___ Text excerpt ___

The rise of ‘non-primary' goods

It is a striking fact that an estimated 60 per cent of global greenhouse gas emissions are linked to households' consumption of goods. And according to a widely-cited academic research paper in the Journal of Industrial Ecology, it is rising demand for ‘non-primary' – or non-essential – goods that is driving much of the rise in adverse environmental impacts.

In plain language that means people in richer countries are buying more and more of what they like but don't really need, and the planet is paying the price.

And it is at this point that the ‘un-consumer' enters the picture. The un-consumer may be a distant relative of the minimalist who lives with a small number of carefully-chosen possessions, but the un-consumer goes much further. The un-consumer's slogan is ‘Buy Nothing' – except the necessities of survival.

What counts as ‘nothing'?

That means no new clothes, no new furniture, no new electronics, no luxuries. Although it sounds simple, as with all philosophies Buy Nothing can quickly get complicated.

There are different rules for what counts as ‘nothing' and there are Facebook groups and Buy Nothing gurus to follow for more advice. Some practise Buy Nothing for a day, a month or a year. Some have even set themselves the target of giving away the same number of possessions as the number of the year – which means disposing of 2,023 things this year. But everyone agrees on the importance of fixing things when they are broken.

___

Written request: Could you carry on the text about the Buy Nothing movement from the point where it stops?

___ Data lines ___

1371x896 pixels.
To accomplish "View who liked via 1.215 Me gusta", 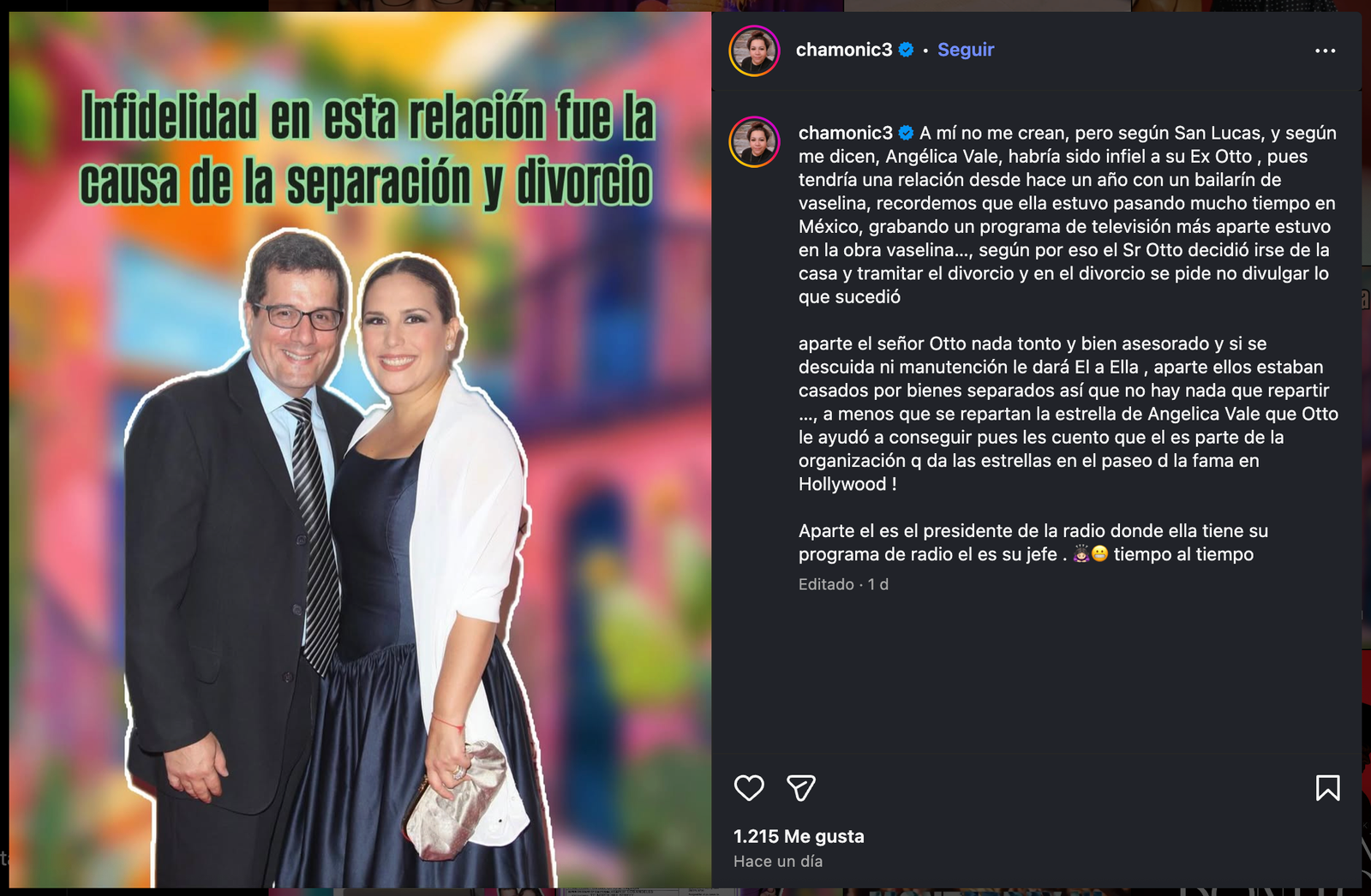I will (799, 836).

___

Answer below:
A cynic might ask, what does buying nothing actually achieve in the real world, where global warming and environmental degradation are increasingly tangible threats?

That is difficult to calculate. But it remains a fact that household spending accounts for somewhere between 50 per cent and 80 per cent of all use of land, materials and water, which means that half or more of the world's total environmental stress load is being generated by ordinary consumption.

There are never going to be easy, simple remedies that reverse climate change or protect the planet. But it may be that buying nothing, even if only for a while, is actually doing something.